Project description:Tyrosine kinase inhibitors of the epidermal growth factor receptor (EGFR) are becoming the standard treatment option for patients with advanced non-small cell lung cancer (NSCLC) harboring an EGFR mutation, but the economic impact of this practice is unclear, especially in a health resource-limited setting. A decision-analytic model was developed to simulate 21-day patient transitions in a 10-year time horizon.

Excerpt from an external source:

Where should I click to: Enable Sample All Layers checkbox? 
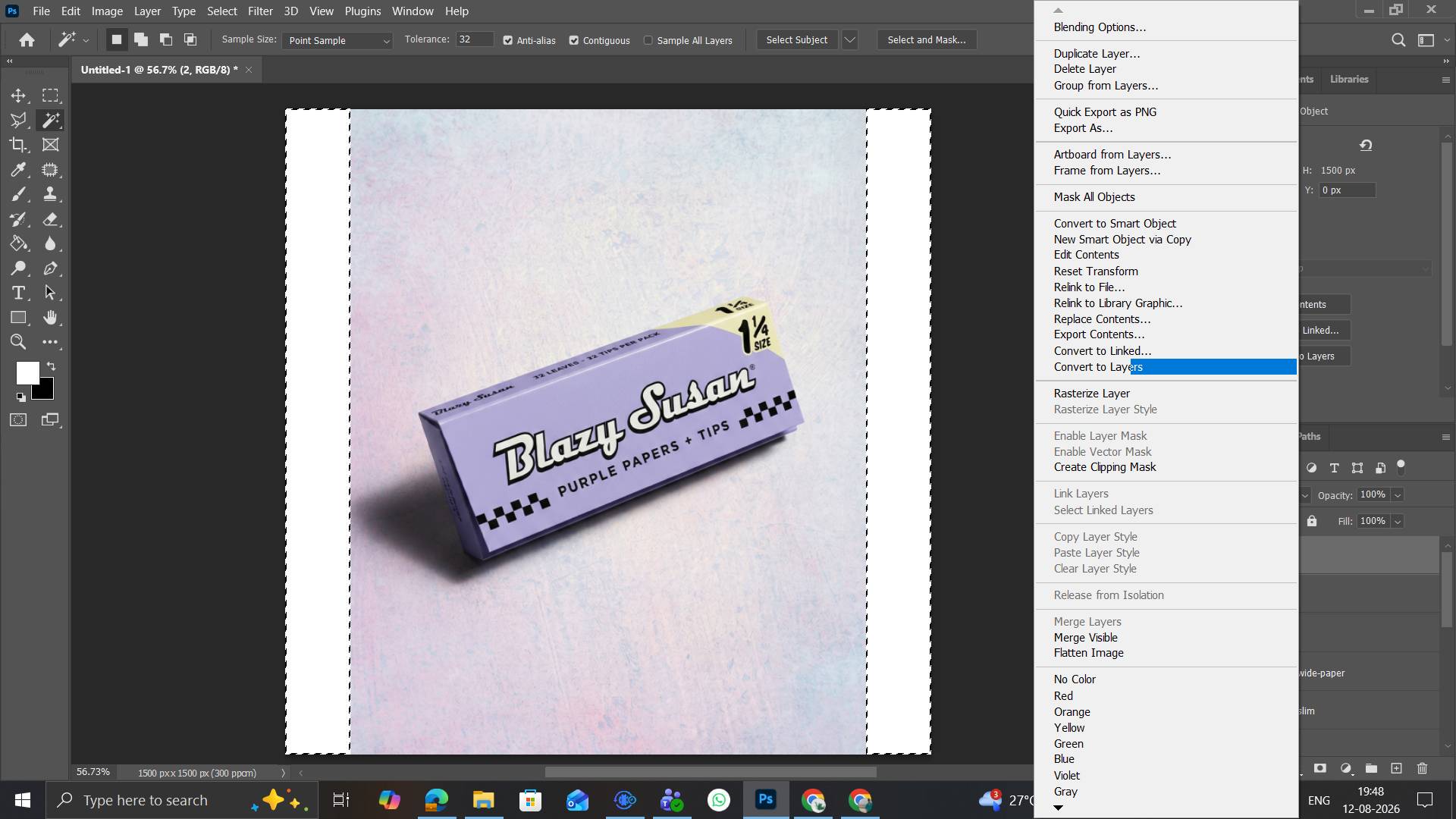648,40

The health and economic outcomes of four first-line strategies (pemetrexed plus cisplatin [PC] alone, PC followed by maintenance with pemetrexed, or initial treatment with gefitinib or icotinib) among patients harboring EGFR mutations were estimated and assessed via indirect comparisons. Costs in the Chinese setting were estimated. The primary outcome was the incremental cost-effectiveness ratio (ICER). Sensitivity analyses were performed. The icotinib strategy resulted in greater health benefits than the other three strategies in NSCLC patients harboring EGFR mutations. Relative to PC alone, PC followed by pemetrexed maintenance, gefitinib and icotinib resulted in ICERs of $104,657, $28,485 and $19,809 per quality-adjusted life-year gained, respectively. The cost of pemetrexed, the EGFR mutation prevalence and the utility of progression-free survival were factors that had a considerable impact on the model outcomes. When the icotinib Patient Assistance Program was available, the economic outcome of icotinib was more favorable. These results indicate that gene-guided therapy with icotinib might be a more cost-effective treatment option than traditional chemotherapy.